WRITTEN EXERCISE A –
Update the part of the post on steaming milk that opens with "Back when I" and closes with "failed to register." by putting "Seattle" in place of "San Diego".

--- begin READING TEXT ---

I won’t even bother to go into any more explanation on here, as Aaron DeLazzer already has said everything you need to know in an article on coffeegeek.  Definitely click here if you haven’t read it.  May I also add that he wrote it in 2003, giving everyone more than enough time to put the words into practice.

Personally speaking: I’ve been known to go as low as 120.  I know that’s probably a little extreme though.  Feel free to slander my name through the streets and alleyways of Vancouver and the blogosphere if you feel the need to.

So what’s the point?

That steaming milk should be routine and consistent.  And seeing as there isn’t a single uncontrollable variable involved, there really is no excuse for it not to be.  Except of course, if you never knew before.

But now you do – so no excuses.

Note: Sometimes it’s hard to capture a tone in a blog, so take note that I’m not jumping around screaming this into a mic on a podium in front of a nation, but rather using my after dinner conversation voice.
Please don’t make me be one of those people who has to mod their drink at the cash, that’s so uncool.  It’s almost comical sometimes at how much care a barista will put into the espresso shot, but then make it completely irrelevant by ruining their milk.

Thoughts?  Am I a minority here?

15 Responses to “The Unforgivable.

  1. MAS says:


    Back when I lived in San Diego and actually bought lattes, I ordered one from Coffee Bean and Tea Leaf. I asked that they not make it so hot. They told me they have to make it 160 degrees – for safety. The barista said something about the magic 160 mark makes the drink safe for consumption. Then I pointed out that they serve that same milk as iced drink and it failed to register.

    I don’t miss San Diego coffee.

  2. Spencer says:

    But what if I want a drink that I can sip on for a couple of hours? It will get, like, cold if you steam it to 130. I guess you can just double cup it too keep it warm, right?

  3. Spencer says:


  4. Jimmy says:

    Are ya talking temperature in the demi, or termination temperature? Cos if it’s one or the other, it’s a total game changer.

  5. ya.wei says:

    Majority drink 12 oz and beyond; minority drink 6 oz and under.
    My observation of the majority’s drinking habit:
    I think most people like to sip on their super sized drink for hours but they specifically like that last little bit of 6 oz remaining to be around 130 so I get many “extra hot” mod. It really bothers me sometimes because I know the texture of the milk is not gonna be great and it totally kills the sweetness. Sometimes I would ignore the mods to see maybe they can appreciate a better textured and sweeter drink. “can you just stick this in the microwave for me (it’s just not very hot) then double cup it? btw, where are the straws?” is what I sometimes get in response to my effort.
    As for the minority: WE SHOULD HAVE KNOWN BETTER!!!!!!

  6. Julian says:

    130, huh? At my coffee shop, we steam our drinks to 150, BUT we have “Starbucks” sizes. Like what ya.wei said, there is the occasional customer that says (imagine le snooty voice): “This drink is warm! Can you make it hotter?” Sure, I’ll NUKE the bloody thing until it catches fire; that hot enough for ya?!

--- end READING TEXT ---
--- begin DATA PROVIDED ---

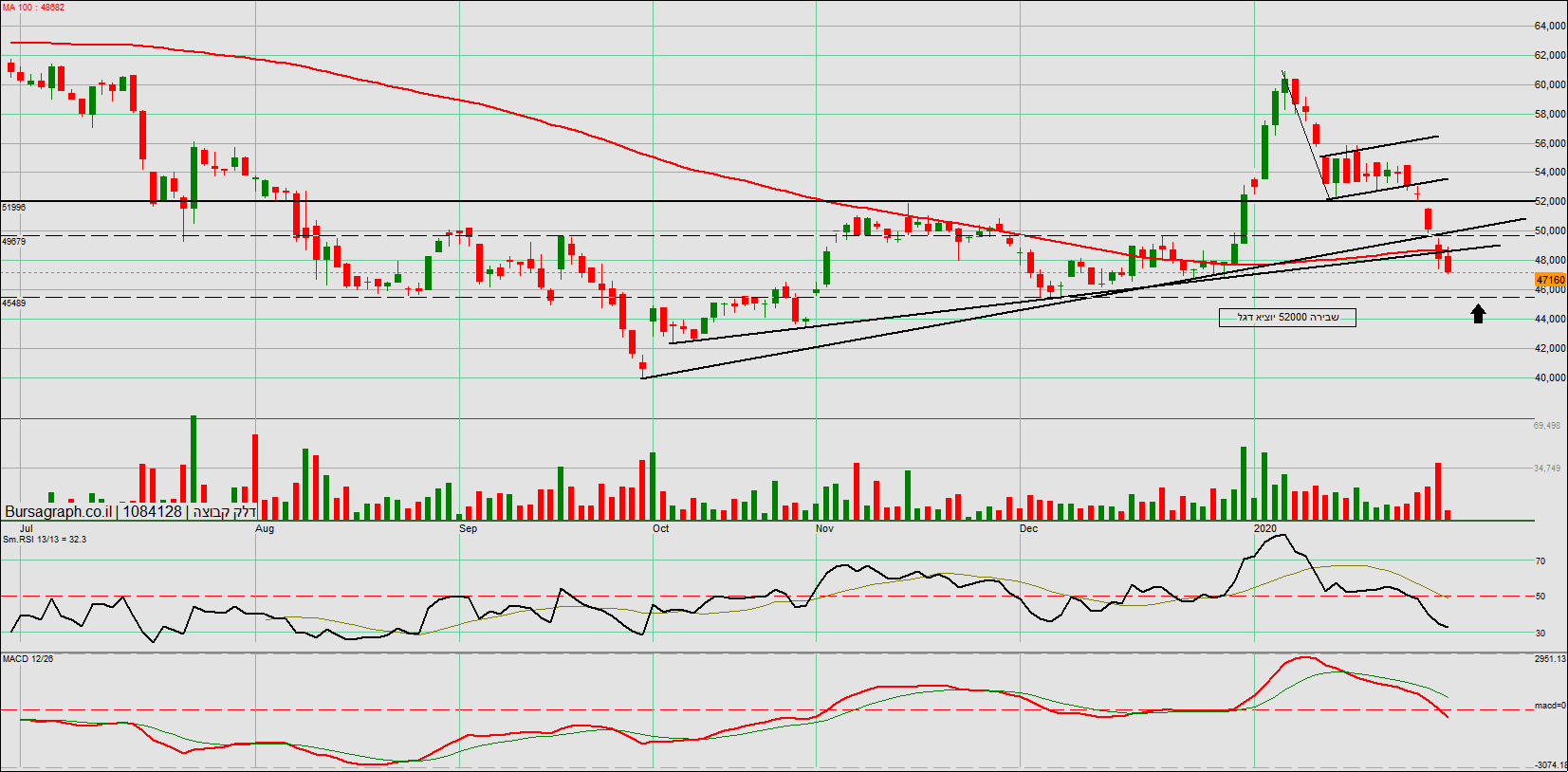The image size is (1568, 772).
Task: Click the black upward arrow marker
Action: pyautogui.click(x=1478, y=314)
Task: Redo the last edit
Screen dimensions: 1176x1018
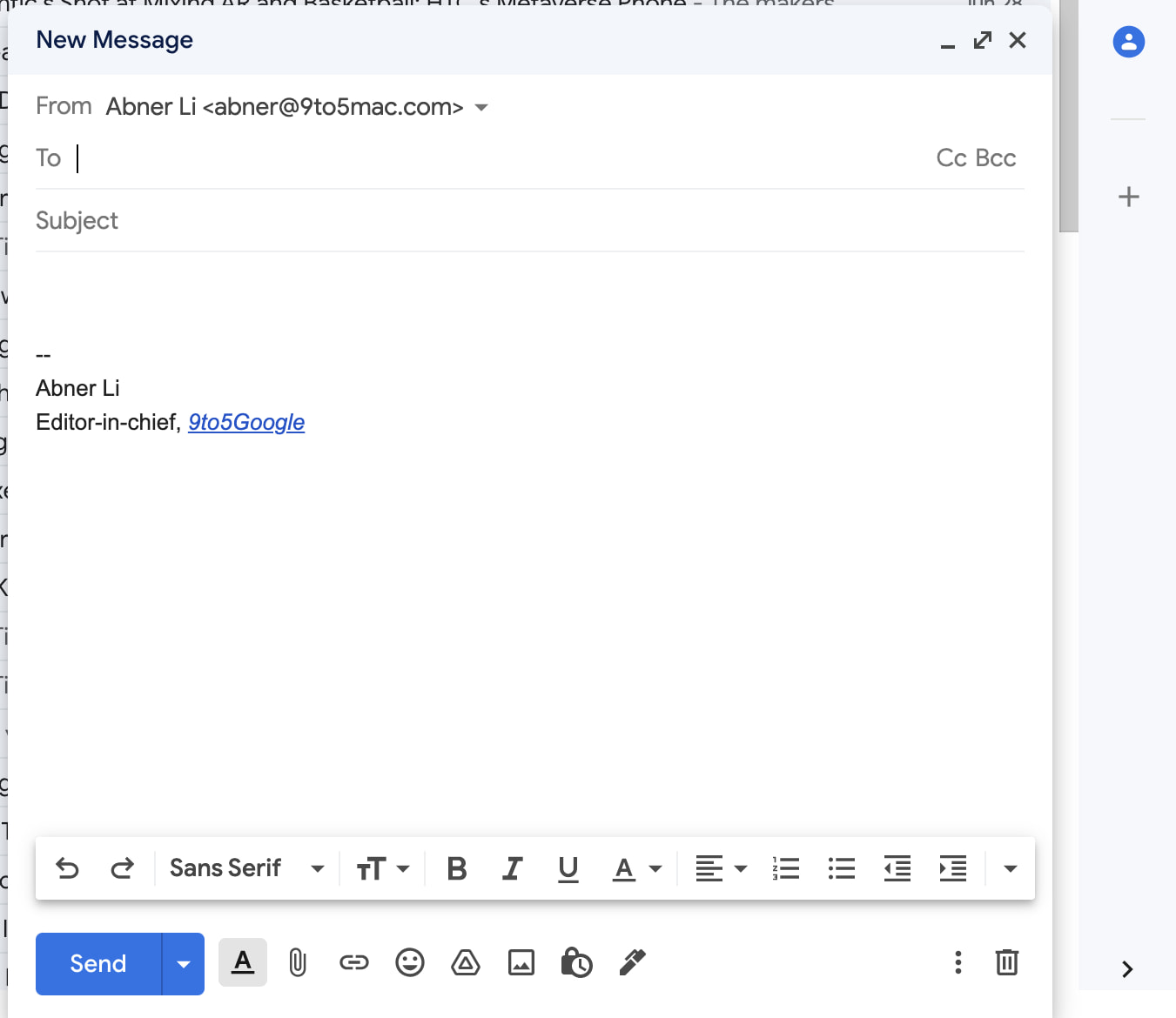Action: tap(123, 867)
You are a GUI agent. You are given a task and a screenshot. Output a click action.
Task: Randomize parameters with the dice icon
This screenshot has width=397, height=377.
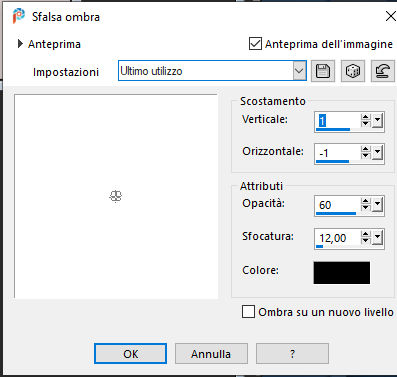[353, 71]
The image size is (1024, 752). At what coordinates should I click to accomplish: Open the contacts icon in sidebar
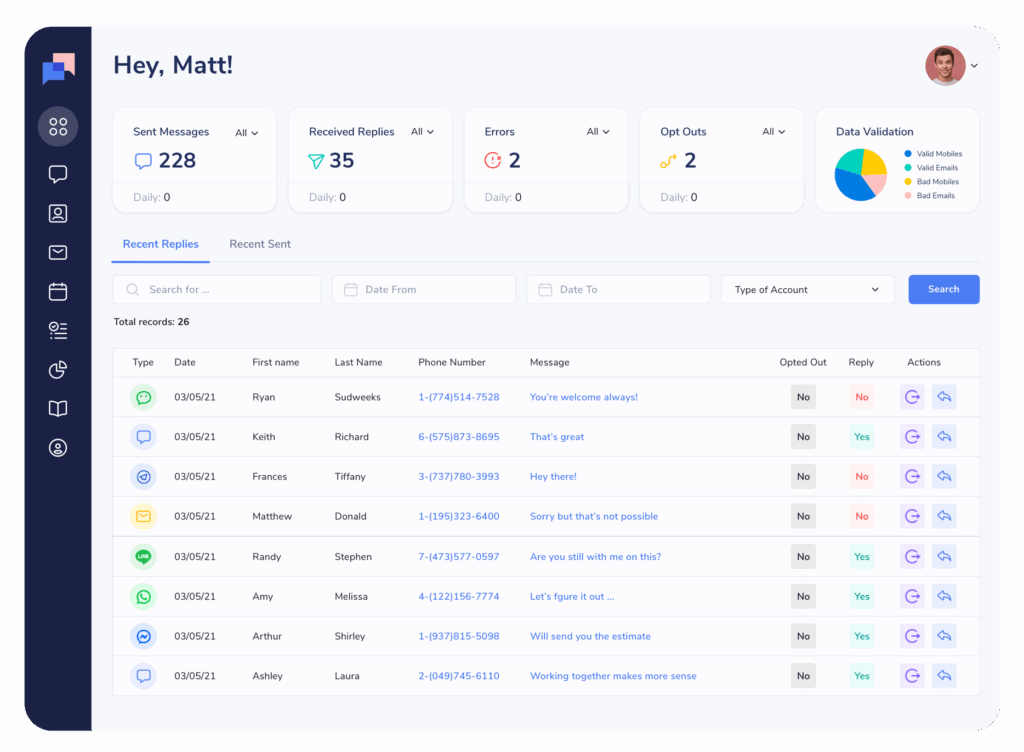click(58, 213)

--- end DATA PROVIDED ---

WRITTEN EXERCISE B –
In how many lines of the records does the string "screenshot" appear? Reply with the number only.

FULL SOLUTION A –
Back when I lived in Seattle and actually bought lattes, I ordered one from Coffee Bean and Tea Leaf. I asked that they not make it so hot. They told me they have to make it 160 degrees – for safety. The barista said something about the magic 160 mark makes the drink safe for consumption. Then I pointed out that they serve that same milk as iced drink and it failed to register.

FULL SOLUTION B –
2